[INSTRUCTIONS TO FOLLOW]
Copy all lines of the listing that include the string "target".

[DATA FOR THIS EXERCISE]
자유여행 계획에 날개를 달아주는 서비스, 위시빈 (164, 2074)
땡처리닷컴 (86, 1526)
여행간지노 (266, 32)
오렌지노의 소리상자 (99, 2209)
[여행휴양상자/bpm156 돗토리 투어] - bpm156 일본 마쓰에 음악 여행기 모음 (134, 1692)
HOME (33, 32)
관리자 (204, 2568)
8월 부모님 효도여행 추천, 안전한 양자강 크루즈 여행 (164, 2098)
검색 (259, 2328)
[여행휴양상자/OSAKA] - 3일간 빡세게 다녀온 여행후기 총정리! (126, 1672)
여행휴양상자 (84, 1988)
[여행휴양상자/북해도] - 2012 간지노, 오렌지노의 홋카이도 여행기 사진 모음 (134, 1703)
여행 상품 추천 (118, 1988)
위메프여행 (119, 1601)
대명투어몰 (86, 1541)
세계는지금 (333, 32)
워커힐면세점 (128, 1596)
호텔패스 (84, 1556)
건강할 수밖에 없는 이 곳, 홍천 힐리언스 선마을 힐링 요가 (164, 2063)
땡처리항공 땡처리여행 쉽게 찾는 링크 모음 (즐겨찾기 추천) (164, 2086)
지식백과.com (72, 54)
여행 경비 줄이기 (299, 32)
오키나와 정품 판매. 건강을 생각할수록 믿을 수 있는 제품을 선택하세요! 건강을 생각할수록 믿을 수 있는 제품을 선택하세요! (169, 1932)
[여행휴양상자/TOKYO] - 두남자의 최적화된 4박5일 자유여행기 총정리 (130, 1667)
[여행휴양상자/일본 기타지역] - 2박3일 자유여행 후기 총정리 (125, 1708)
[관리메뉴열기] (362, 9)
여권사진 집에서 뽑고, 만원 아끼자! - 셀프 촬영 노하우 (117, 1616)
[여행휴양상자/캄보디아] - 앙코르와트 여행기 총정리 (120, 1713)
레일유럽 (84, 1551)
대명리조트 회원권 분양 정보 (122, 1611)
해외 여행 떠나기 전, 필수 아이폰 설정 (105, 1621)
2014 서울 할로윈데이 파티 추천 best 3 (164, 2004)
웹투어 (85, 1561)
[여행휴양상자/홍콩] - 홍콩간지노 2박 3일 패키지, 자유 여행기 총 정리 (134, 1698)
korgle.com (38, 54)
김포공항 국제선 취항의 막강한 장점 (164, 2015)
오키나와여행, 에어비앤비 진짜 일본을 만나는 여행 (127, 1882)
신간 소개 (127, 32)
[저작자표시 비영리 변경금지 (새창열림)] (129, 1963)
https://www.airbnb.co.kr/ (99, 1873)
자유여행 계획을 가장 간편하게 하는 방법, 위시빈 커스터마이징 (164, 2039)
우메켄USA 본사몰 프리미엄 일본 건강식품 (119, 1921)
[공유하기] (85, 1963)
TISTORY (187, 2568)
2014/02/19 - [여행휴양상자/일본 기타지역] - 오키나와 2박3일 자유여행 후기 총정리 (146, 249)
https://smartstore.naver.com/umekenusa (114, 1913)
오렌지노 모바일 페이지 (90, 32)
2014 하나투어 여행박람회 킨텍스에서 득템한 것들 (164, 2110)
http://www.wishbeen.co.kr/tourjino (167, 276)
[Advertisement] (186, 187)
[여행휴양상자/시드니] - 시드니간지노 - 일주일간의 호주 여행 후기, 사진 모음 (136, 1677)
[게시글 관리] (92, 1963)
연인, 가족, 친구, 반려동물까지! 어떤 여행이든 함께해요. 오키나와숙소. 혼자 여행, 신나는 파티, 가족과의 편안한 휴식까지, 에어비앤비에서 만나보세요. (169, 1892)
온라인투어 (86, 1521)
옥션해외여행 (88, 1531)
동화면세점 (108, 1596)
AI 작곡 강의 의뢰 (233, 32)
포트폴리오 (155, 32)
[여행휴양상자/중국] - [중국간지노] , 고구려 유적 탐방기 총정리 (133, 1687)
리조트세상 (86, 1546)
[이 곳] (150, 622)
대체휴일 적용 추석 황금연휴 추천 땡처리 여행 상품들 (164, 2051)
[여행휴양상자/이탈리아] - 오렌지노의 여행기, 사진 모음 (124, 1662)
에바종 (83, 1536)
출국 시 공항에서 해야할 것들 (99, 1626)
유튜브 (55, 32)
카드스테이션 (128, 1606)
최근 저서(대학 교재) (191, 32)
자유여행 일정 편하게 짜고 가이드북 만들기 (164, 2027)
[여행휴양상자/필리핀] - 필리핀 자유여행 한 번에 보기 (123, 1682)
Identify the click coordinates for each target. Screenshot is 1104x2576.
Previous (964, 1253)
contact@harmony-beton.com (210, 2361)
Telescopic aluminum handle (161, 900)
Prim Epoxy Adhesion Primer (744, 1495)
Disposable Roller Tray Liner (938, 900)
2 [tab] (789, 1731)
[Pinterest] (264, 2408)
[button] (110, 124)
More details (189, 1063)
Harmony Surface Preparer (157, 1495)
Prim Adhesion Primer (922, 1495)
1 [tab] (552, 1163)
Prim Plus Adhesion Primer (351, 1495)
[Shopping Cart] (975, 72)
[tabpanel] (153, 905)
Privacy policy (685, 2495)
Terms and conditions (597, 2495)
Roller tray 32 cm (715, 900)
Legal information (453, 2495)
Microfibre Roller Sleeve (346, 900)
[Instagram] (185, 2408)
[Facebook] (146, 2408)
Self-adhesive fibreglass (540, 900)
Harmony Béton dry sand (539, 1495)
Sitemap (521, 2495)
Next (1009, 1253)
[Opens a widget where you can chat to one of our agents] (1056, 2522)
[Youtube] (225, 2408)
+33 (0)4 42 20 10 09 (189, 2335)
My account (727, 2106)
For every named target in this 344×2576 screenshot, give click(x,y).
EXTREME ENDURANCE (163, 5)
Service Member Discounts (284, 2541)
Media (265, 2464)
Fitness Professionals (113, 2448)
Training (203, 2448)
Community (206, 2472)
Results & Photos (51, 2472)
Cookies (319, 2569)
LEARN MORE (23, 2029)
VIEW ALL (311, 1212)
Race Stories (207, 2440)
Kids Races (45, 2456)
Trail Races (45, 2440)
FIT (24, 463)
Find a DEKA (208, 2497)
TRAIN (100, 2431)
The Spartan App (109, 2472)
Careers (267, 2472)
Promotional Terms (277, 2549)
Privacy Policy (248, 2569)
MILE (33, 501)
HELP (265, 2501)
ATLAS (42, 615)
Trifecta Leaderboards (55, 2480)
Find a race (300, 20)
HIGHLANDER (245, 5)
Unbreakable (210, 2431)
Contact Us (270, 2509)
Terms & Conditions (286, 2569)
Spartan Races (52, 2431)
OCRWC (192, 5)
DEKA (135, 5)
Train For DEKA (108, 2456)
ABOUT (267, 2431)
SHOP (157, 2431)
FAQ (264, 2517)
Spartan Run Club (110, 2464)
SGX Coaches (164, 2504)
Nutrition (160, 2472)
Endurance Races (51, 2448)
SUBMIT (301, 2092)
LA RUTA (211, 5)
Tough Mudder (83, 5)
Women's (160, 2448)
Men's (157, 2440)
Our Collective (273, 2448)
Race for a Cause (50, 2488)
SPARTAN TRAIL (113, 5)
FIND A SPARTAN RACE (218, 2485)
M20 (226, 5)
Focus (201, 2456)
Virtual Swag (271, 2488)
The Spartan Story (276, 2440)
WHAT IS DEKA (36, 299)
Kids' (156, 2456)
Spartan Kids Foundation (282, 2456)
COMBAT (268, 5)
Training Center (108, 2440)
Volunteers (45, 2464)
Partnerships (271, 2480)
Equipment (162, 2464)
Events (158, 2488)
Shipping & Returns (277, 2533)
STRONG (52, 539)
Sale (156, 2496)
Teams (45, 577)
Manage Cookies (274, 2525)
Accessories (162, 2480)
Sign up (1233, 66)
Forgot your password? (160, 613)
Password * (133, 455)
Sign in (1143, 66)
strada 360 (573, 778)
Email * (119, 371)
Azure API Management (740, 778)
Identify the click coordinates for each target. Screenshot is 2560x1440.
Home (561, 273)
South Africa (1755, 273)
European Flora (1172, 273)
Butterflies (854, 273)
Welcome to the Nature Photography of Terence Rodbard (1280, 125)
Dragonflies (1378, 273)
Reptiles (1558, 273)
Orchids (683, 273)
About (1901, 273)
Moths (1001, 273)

[SOLUTION FOR THIS EXERCISE]
Identify the click coordinates for each target. Screenshot is 1104x2576.
For every named target in this 344×2576 screenshot, give click(x,y).
Identify the click coordinates for each target. Screenshot is 2560x1440.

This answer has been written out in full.